Not the only thing that he’s sent down the memory hole. Tilden’s site characterizes the January 7, 2011, interview as follows: “World Renowned Pediatrician, Dr. Jay Gordon, joins the Tilden ranks to further reiterate that there really is no link between autism and vaccinations in children.”

That must have chapped some AoA ass after J.B. Handley had been touting Dr. Jay’s “searing critique” of Frontline just eight months earlier.

I lost the thread here. What’s Jay Gordon saying that’s meant to be wrong. The only quote I’ve seen appears quite anodyne.

If he’s changed his mind, isn’t that a good thing?

#66 I was going to make a joke that he was diagnosing you remotely, but unfortunately, some people actually believe in that, so it’s not really funny anymore.

Woo-sters spoil people’s fun. Unlike Woosters, who are fun incarnate, provided they bring their butlers to Save the Day.

@ Chris

Re: prn opinion

Your suggestion assumes there are anti-virals for an RNA disease like measles.

Actually, prn’s post is worse than this. He is suggesting that removing carbs, and loading on Vit C, D, etc are a “secondary antiviral strategy”.
Without ever checking first if the patient (and elburto is very patient indeed, considering the fools one could meet on the internet) does have a deficit in said nutriments. Or if the doctors aren’t already addressing any existing nutritional deficits.
I won’t even go into the scarse evidence of a positive effect on the immune system of force-feeding these nutriments beyond the recommended daily uptakes. Actually, health agencies’ recommended daily doses for vitamin D have been cut in half, last year, from 1000 to about 400 units. The need for vitamin D may have been overestimated.
I just know my family’s regular doctors do check for deficits and prescribe supplements where apparently needed (iron for my sister’s anemia, and so on). So my default position isn’t to assume a doctor will miss a lack of vitamin C.

tl;dr: don’t ask for, and don’t give medical diagnosis over the internet.

@ Jay Gordon

As you continue help “fornicate” infant and child vaccination rates in America, would you care to tell us how many cases of autism you’ve “prevented” from your new book? I guess you were so busy not vaccinating children you had to hire a ghostwriter to transcribe your notes from the toilet paper upon which you set down your first draft?

That the AAP allows dangerous, profit-seeking charlatans like you in their ranks is pathetic, as is the medical school that claims you as faculty. You truly have no shame, and you continue to remain too lazy to actually get off your duff and do real research instead of spouting the unvalidated nonsense you do.

Chris Hickie, MD, PhD, and proudly NOT FAAP (until the likes of you are expelled)

Sorry to come to this discussion late, but I think the main reason the O’Leary/Wakefield/Uhlmann paper has not been retracted is that, for all of us who have the information, there’s not enough hours in the day to prepare the documents and submit them in coherent form.

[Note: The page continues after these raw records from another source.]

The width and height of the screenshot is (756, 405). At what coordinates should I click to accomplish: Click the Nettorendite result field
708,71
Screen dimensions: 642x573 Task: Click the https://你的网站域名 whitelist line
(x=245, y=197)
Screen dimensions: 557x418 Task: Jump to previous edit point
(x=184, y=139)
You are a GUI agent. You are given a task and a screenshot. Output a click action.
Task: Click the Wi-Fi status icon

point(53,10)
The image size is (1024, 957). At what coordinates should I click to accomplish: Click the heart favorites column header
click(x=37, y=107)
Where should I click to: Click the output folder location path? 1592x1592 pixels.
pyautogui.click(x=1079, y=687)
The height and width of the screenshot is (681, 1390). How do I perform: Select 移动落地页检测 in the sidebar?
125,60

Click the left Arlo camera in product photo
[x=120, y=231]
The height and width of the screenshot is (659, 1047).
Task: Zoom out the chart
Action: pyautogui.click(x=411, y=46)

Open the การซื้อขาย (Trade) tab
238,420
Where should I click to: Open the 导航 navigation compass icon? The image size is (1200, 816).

Medical journals don’t have great staffs sitting around just waiting to trawl through old papers, and certainly their publishers are not keen to fund such activities, despite the public importance.

This is now being done.

Indeed, there would be every reason to retract very substantial numbers of Wakefield papers. I could do the preparatory work for about four more, without any further research into them.

In one of my less charitable moments, I did think that I would be stirred into life each time that billious old sow Jenny Allan and her associates pipe up. This would produce a kind of ratchet effect, by which every time the cranks get abusive, another of Wakefield’s papers is retracted. They might learn from this. But perhaps not.

And, by the way, if you’re waiting for proof that flame retardant-soaked pajamas or giving six vaccines to a six-week-old increases the incidence of abnormal neurological development in genetically susceptible kids, you’re going to see a lot of children harmed.

Tell you what, jay, let’s simplify things as much as possible:

What in your opinion is the single strongest, most compelling piece of evidence demonstrating exposure to flame retardant treated pajamas increases a child’s risk of developing autism or otherwise harm them?

I mean, there is some actual reason why you believe we should expect to see all these children harmed–right?